Konkret geht es um Leistungen im Zusammenhang mit Diabetes Typ-1 und Typ-2, chronischen Wunden, Hypertonie und Demenz. Allerdings ist keine vollständige Substitution vorgesehen.
"Es muss eine ärztliche Diagnose und Indikationsstellung geben", sagte Taupitz. Bisher hat es ein solches Modellvorhaben allerdings noch nicht gegeben. Das kritisierte Thomas Meißner, Präsidiumsmitglied im Deutschen Pflegerat.
"Wenn wir Versorgungen verändern wollen, warum machen wir dann nicht mal ein Modell, um herauszufinden, wo die Stolpersteine sind?", fragte er.
Die Notwendigkeit einer Neuorganisation bei der Zusammenarbeit zwischen den verschiedenen Heilberufen ergebe sich auch aus den veränderten Anforderungen in der Pflege, so Meißner. "Wir müssen viele Dinge überdenken, aber das ist eine Chance."
Im europäischen Vergleich ist die deutsche Zurückhaltung in Sachen selbstverantwortlicher Tätigkeit medizinischer Fachangestellte die Ausnahme, berichtete Dr. Manfred Richter-Reichhelm, Facharzt für Urologie und Kuratoriumsmitglied der Kaiserin Friedrich-Stiftung.

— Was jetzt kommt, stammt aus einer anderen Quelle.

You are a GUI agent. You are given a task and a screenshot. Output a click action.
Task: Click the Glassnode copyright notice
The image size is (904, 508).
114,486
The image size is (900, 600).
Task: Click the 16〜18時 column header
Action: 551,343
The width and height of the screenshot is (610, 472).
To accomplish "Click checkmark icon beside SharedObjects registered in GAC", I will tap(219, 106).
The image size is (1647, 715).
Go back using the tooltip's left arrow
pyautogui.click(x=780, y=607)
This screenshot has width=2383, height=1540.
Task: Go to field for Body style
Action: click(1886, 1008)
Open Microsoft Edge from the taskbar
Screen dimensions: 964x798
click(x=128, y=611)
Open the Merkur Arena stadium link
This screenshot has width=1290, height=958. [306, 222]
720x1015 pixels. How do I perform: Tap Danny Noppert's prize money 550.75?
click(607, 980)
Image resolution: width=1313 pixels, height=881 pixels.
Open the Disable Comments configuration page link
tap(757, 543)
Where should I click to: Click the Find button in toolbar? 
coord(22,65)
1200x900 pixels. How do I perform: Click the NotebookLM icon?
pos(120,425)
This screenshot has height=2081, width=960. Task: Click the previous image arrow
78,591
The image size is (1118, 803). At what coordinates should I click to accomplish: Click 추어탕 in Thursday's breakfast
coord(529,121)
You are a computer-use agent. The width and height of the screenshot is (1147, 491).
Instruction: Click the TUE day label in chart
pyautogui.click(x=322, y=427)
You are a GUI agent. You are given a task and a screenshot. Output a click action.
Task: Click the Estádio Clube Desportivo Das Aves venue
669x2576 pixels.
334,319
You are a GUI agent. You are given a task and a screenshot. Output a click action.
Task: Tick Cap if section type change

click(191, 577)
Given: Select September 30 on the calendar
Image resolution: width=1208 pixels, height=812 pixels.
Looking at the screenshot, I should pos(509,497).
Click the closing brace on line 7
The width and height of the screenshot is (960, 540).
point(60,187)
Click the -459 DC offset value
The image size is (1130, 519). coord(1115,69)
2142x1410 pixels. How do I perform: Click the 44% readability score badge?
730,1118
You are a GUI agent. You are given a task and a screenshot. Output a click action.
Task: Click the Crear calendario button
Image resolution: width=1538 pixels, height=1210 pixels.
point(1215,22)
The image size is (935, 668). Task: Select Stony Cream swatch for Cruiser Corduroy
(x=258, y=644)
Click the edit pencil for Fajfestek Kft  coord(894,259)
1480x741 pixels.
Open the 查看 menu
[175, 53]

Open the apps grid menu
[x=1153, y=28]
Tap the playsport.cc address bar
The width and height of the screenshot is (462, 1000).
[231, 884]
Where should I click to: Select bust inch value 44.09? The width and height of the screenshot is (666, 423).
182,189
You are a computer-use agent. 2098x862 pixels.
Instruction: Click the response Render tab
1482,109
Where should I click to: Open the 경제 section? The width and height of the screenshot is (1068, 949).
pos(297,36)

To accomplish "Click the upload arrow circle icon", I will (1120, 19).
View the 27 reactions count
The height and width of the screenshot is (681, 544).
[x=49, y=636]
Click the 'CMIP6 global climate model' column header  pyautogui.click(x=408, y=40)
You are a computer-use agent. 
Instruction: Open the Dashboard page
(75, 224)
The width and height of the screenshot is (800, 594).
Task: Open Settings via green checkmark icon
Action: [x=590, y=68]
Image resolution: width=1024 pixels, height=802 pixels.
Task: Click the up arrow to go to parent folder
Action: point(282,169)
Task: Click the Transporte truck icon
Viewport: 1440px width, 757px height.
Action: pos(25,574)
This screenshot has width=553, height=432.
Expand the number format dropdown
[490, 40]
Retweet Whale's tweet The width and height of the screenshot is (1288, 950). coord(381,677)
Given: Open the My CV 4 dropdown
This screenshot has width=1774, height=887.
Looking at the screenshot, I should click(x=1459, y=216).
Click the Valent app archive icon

"Deutschland bildet das Schlusslicht, lediglich Hebammen können ihre Leistungen im Direktzugang erbringen, während dies zum Beispiel in Großbritannien und in den Niederlanden auch Diätassistenten, Logopäden, Ergotherapeuten, Physiotherapeuten und Podologen möglich ist", sagte der ehemalige Vorsitzende der KBV.